Sikorsky’s Marc Poland

Marc Poland of Sikorsky lifts the lid on the safer, faster helicopters of tomorrow.

Igor Sikorsky didn’t invent the helicopter, but he did come up with the design and rotor configuration on which all subsequent helicopters were based. So, for Marc Poland, vice-president of the company that bears Igor’s name, and man in charge of its commercial helicopters business, looking out onto a helicopter technology exhibition is almost like overseeing a family legacy.

‘That’s a fair characterisation,’ he said, in a conference room off the bustling exhibition floor at the recent Helitech event. ‘But we’ve pushed the boundaries of size on from Igor Sikorsky’s very first helicopter, which was a very small, single-seat aircraft, and through our history have made bigger and bigger aircraft. We’re now the biggest providers of what you might call government helicopters, for military missions and for offshore oil industry personnel transport, and search and rescue.’ Among Sikorsky’s helicopters are the workhorse S-92, which can carry 22 passengers; the smaller S-70, the basis of the military Black Hawk; and the enormous, heavy-lift S-80 Super Stallion, whose newest model will be able to lift 27,000lb.
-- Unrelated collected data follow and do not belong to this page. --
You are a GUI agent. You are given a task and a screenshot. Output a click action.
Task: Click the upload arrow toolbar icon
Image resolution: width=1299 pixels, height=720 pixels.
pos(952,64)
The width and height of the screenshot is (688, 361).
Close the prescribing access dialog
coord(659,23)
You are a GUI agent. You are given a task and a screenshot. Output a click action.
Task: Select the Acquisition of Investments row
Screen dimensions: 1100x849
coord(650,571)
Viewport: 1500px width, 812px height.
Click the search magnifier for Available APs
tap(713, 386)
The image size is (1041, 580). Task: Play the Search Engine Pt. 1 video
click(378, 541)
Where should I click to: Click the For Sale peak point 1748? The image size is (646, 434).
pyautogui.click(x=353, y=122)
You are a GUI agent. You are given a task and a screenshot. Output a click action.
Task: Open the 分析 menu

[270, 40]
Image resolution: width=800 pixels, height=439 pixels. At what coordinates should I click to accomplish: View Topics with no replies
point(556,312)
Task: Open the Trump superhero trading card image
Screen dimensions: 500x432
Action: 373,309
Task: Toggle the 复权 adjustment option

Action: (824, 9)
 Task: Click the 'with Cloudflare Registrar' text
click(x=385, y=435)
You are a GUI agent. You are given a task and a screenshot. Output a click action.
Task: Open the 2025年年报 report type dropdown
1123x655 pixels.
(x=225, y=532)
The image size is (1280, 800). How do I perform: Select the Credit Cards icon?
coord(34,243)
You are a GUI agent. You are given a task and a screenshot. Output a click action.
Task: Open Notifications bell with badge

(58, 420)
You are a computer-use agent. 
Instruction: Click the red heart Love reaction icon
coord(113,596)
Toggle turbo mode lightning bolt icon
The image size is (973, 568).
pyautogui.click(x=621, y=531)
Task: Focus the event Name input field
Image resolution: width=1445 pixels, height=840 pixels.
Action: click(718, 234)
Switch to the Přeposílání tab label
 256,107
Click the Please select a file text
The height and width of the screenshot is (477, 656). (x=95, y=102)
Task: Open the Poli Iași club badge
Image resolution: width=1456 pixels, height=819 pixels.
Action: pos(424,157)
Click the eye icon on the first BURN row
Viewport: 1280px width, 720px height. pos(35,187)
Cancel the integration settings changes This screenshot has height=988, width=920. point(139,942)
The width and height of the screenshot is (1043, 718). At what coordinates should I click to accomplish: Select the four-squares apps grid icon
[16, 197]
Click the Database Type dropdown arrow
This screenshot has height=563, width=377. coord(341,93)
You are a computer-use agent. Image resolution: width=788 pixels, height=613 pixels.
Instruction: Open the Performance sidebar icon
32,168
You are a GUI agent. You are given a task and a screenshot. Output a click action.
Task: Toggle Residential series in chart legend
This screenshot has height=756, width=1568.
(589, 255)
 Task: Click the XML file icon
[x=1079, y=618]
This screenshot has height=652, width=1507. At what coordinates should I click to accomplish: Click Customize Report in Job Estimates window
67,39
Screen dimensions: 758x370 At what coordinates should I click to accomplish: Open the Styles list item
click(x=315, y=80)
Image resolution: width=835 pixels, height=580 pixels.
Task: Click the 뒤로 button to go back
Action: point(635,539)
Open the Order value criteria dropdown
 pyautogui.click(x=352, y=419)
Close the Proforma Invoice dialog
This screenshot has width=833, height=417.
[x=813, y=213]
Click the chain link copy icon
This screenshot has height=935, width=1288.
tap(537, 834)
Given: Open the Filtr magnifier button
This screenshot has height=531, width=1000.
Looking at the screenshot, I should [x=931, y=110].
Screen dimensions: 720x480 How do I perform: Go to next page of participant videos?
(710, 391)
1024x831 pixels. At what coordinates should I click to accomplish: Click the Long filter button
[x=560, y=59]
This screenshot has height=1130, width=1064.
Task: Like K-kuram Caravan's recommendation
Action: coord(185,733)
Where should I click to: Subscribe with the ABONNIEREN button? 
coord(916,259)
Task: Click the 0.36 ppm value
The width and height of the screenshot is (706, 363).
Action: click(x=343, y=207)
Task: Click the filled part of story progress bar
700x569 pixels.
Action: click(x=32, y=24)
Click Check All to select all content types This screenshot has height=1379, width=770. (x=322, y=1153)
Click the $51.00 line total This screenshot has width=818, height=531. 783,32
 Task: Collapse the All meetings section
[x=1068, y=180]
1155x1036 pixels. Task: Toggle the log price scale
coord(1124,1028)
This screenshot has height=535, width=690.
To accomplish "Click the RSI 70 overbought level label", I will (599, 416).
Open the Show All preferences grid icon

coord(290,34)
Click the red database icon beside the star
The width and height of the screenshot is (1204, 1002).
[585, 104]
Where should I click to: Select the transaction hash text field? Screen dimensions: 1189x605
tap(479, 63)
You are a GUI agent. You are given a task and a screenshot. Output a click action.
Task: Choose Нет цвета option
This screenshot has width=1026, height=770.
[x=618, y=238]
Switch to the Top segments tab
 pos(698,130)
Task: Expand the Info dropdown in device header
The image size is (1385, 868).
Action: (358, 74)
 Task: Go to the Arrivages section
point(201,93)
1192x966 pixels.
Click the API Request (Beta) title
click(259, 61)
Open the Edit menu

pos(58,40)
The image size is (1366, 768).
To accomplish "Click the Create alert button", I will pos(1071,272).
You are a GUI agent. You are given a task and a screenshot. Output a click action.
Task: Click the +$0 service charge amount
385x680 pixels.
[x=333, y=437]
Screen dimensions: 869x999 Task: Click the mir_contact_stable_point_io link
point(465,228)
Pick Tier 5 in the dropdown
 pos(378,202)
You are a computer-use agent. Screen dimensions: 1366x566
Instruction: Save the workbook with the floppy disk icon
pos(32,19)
It’s been a bad year for helicopters, as Poland freely admits. In the UK alone this year there have been eight serious accidents and 22 fatalities. ‘I don’t honestly believe it’s a downward trend in operations or the attributes of the helicopters; it’s the roll of the dice that they’ve all happened this year. All the incidents have been unrelated to each other and any of them could have happened at any time, but the fact that they’ve been close together has refocused us within the industry on the sensitivity of flight and the costs of accidents, which is very high, of course. Safety is at the front of people’s minds, in a way that it perhaps wasn’t a year ago.’

All of the major helicopter producers are therefore addressing safety, even though it’s always been a paramount consideration. ‘We look at three general areas where we can improve safety,’ Poland explained. ‘There’s what happens in the cockpit, to do with the activities of the pilot and the way that information is presented to him. Then there’s the mechanics of the aircraft itself and, finally, there’s the maintenance of the helicopter.’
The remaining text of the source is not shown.